Georgien trennte sich im dritten Spiel 7:7 von Gastgeber Litauen und verlor damit den ersten Qualifikationsplatz an das deutsche Team. In der EM-Qualifikation (25. bis 30. März) trifft Deutschland nun auf Italien, Rumänien und die Slowakei.
„Wir freuen uns zum einen darüber, dass die U19-Futsal-Nationalmannschaft die Hauptrunde der EM-Qualifikation erreicht hat, vor allem aber auch darüber, dass in Fritz Fiedler (Futsal-Stützpunkt Regensburg, SSV Jahn 1889 Regensburg Futsal) und Ahmet Emir Altay (Futsal-Stützpunkt München, SSV Jahn 1889 Regensburg Futsal) zwei bayerische Spieler dazu beigetragen haben. Dieser Erfolg spricht für die gute Arbeit in den zwei bayerischen und insgesamt 13 deutschen Futsal-Stützpunkten sowie des Funktionsteams der U19-Futsal-Nationalmannschaft“, erklärt Verbandstrainer Philipp Ropers, der für die bayerischen Futsal-Auswahlen verantwortlich zeichnet und selbst vier Partien für die deutsche Futsal-Nationalmannschaft bestritten hat.
In der LSC-Halle im südlitauischen Druskininkai sorgte Ivony Noah Smith vom FC Liria Berlin für die knappe deutsche Halbzeitführung.

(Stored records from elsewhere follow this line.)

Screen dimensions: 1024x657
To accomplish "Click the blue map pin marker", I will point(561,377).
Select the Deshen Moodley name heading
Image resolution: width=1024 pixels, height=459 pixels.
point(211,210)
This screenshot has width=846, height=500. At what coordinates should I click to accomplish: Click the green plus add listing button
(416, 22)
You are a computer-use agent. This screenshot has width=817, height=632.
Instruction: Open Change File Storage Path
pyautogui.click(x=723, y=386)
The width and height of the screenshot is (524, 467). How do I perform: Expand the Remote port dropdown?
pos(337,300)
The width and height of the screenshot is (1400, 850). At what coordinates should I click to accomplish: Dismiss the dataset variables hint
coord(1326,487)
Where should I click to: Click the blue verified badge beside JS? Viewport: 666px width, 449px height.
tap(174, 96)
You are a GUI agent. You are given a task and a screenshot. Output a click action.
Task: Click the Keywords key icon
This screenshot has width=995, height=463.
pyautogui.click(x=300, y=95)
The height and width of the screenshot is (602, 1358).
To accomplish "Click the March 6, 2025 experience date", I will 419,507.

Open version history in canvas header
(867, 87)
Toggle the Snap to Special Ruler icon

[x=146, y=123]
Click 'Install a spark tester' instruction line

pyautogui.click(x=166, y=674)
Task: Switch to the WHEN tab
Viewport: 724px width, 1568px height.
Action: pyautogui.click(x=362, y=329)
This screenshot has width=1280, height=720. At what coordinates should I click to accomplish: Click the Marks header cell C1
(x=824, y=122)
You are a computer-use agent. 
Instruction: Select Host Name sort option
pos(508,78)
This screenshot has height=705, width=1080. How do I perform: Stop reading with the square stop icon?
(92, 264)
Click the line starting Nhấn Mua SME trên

Im zweiten Durchgang tat die DFB-Auswahl dann aber alles, um ihr Torverhältnis aufzubessern - dieses wäre im Falle eines Sieges von Georgien relevant geworden. Der deutsche Nachwuchs kam dabei gut aus der Pause, Franz Born (23.) mit seinem ersten DFB-Treffer und Samuel Melissopoulos (24.) bauten die Führung mit einem Doppelschlag auf 3:0 aus.
Malta machte es zumindest kurz wieder spannend, als zunächst Isaac Vella (25.) verkürzte und Luca Suda (34.) der Anschlusstreffer gelang. Giuseppe Berretta (34.) stellte aber postwendend auf 4:2, Melissopoulos (37.) mit seinem zweiten Tor und Raven Rabiega (38.) schraubten das Ergebnis weiter in die Höhe. Kurz vor dem Abpfiff unterlief Maltas Neil Gauci (40.) ein Eigentor, das den 7:2-Endstand bedeutete.